Teks Pancasila – Pancasila adalah dasar negara Indonesia. Berasal dari bahasa Sansekerta, Pancasila merupakan gabungan dari dua kata, yaitu panca yang berarti lima; dan sila yang berarti asas. Di dalam teks Pancasila terdapat lima poin yang menjadi dasar dan landasan dalam kehidupan kebangsaan Indonesia.
Selain sebagai dasar negara, Pancasila juga memiliki fungsi lain. Di antaranya adalah sebagai pandangan hidup dan cita-cita bangsa.
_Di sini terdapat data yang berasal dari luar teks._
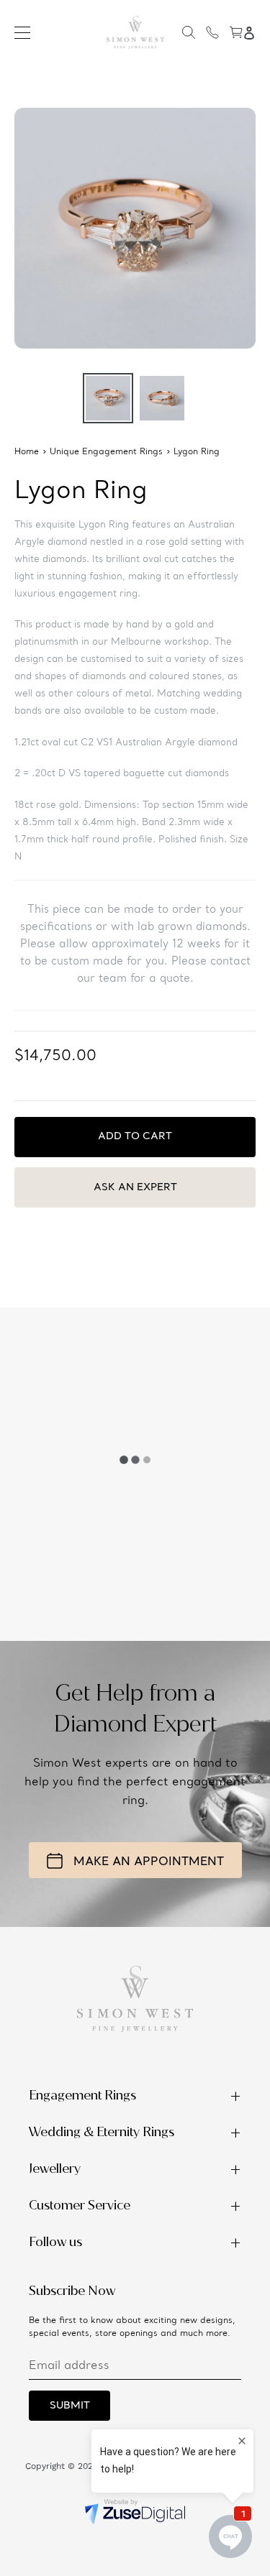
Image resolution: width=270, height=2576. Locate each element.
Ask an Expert (135, 1187)
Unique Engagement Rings (106, 452)
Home (26, 452)
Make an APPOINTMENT (148, 1862)
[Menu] (22, 32)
Hal ini berkaitan dengan bagaimana mewujudkan keadilan dan kemakmuran dengan cara yang sesuai kepribadian bangsa Indonesia. Sedangkan secara praktis, Pancasila berfungsi salah satunya sebagai sumber hukum utama.
Sebagai sumber dari segala sumber hukum di Indonesia, Pancasila menjadi rujukan utama dalam setiap pembuatan peraturan. Segala peraturan yang dibuat tidak boleh melenceng dari sumber utama ini. Oleh sebab itu, sangat penting bagi setiap warga negara Indonesia untuk mengetahuinya, minimal hapal secara teks.
Pentingnya pengetahuan tentang dasar negara ini ditanamkan kepada setiap warga negara sejak masih kanak-kanak. Salah satu caranya adalah dengan pembacaan Pancasila setiap upacara pada hari Senin di sekolah. Tidak hanya itu, di setiap kelas biasanya selalu terdapat tempelan poster yang berisi teks Pancasila.
Perumusan dasar negara Pancasila ini tidak dapat dikatakan sederhana. Terdapat rapat-rapat alot dan usulan demi usulan yang turut mengiringi pembentukan Pancasila.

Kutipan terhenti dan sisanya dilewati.